[DATA UNDER STUDY]
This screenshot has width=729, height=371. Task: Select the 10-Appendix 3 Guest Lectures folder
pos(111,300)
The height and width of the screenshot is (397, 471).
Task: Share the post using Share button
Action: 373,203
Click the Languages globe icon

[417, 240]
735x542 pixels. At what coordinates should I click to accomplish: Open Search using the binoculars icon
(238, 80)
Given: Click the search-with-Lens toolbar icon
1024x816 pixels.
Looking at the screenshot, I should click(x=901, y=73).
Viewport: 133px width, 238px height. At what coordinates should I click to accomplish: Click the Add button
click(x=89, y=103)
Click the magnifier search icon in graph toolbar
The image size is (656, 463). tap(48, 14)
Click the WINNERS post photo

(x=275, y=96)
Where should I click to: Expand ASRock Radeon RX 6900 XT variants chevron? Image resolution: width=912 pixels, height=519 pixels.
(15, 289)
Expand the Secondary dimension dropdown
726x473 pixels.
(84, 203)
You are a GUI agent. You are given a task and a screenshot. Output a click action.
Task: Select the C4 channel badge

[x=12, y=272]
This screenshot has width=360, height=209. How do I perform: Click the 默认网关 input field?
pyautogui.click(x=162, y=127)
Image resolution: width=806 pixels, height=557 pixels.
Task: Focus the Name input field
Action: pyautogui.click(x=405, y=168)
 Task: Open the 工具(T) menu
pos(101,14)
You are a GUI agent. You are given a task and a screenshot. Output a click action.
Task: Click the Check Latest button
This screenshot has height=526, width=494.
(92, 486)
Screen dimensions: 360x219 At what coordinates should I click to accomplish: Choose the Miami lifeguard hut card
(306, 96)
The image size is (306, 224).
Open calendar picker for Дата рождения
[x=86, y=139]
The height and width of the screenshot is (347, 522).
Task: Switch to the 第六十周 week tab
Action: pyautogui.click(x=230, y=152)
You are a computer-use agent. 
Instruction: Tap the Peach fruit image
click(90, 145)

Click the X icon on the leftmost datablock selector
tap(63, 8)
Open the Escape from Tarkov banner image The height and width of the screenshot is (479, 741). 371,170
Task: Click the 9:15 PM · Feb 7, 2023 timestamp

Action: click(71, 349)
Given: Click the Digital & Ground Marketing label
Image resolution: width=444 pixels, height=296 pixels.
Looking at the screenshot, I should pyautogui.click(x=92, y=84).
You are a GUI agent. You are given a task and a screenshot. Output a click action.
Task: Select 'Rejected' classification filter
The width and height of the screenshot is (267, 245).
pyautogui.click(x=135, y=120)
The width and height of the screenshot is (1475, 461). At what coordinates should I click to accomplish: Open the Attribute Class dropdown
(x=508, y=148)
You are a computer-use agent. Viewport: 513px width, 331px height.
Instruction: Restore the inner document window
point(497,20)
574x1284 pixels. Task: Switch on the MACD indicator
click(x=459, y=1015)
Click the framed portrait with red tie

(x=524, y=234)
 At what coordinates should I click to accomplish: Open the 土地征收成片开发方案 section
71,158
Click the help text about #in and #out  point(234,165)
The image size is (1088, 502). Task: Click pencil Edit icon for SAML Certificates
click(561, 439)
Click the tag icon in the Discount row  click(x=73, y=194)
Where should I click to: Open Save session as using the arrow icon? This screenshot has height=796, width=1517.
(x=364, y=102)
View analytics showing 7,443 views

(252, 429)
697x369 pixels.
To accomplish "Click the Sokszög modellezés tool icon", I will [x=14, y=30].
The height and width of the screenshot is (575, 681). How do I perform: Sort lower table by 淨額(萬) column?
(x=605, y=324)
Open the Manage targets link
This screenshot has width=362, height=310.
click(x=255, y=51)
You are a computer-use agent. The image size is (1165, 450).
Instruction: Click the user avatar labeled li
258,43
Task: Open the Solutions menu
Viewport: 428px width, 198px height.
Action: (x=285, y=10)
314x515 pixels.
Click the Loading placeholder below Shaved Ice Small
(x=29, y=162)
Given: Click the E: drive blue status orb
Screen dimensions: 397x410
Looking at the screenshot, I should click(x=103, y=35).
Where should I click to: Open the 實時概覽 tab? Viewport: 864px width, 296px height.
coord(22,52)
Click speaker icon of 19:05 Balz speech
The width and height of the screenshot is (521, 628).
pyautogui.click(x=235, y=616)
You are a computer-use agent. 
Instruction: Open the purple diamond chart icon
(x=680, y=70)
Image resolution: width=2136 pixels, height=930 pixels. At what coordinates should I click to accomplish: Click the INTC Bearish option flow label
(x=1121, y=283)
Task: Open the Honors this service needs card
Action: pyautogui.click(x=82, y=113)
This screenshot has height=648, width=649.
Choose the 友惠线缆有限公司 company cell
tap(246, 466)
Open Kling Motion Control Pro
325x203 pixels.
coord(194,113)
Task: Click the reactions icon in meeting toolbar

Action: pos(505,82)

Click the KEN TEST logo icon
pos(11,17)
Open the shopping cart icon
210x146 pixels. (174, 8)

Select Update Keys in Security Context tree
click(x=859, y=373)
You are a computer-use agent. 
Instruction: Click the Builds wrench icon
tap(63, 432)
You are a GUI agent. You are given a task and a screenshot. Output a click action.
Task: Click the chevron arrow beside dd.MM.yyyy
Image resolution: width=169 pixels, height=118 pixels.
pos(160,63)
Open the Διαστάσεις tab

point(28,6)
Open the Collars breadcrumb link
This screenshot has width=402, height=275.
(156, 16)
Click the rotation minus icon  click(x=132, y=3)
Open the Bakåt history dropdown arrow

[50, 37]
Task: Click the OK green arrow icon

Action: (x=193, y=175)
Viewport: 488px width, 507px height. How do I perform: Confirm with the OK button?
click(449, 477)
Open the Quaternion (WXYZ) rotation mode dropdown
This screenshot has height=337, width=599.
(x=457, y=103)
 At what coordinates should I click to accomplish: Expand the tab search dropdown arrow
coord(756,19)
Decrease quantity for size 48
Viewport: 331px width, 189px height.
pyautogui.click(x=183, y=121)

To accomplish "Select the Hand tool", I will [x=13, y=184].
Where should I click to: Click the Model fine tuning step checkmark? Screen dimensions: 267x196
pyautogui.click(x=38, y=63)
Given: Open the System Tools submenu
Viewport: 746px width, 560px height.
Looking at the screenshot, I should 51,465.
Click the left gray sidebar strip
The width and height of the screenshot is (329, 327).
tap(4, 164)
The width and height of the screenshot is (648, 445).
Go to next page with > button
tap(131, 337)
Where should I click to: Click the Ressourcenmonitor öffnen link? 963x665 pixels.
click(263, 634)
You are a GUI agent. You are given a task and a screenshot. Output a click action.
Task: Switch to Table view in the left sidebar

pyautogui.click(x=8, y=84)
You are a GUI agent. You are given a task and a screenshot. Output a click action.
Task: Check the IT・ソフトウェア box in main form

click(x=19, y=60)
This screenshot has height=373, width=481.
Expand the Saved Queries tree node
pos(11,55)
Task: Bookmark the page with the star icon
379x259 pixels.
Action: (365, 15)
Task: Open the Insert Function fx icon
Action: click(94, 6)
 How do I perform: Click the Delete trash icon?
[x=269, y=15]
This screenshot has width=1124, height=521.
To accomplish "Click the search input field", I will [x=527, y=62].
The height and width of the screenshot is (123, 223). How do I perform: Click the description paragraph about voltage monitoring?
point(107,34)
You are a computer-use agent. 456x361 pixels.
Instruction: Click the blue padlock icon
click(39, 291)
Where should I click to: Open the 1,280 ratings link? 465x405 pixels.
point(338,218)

[WORK INSTRUCTION] Working through the records, copy each line in which the word "rotation" appears.

[YOUR RESPONSE]
Click the rotation minus icon  click(x=132, y=3)
Open the Quaternion (WXYZ) rotation mode dropdown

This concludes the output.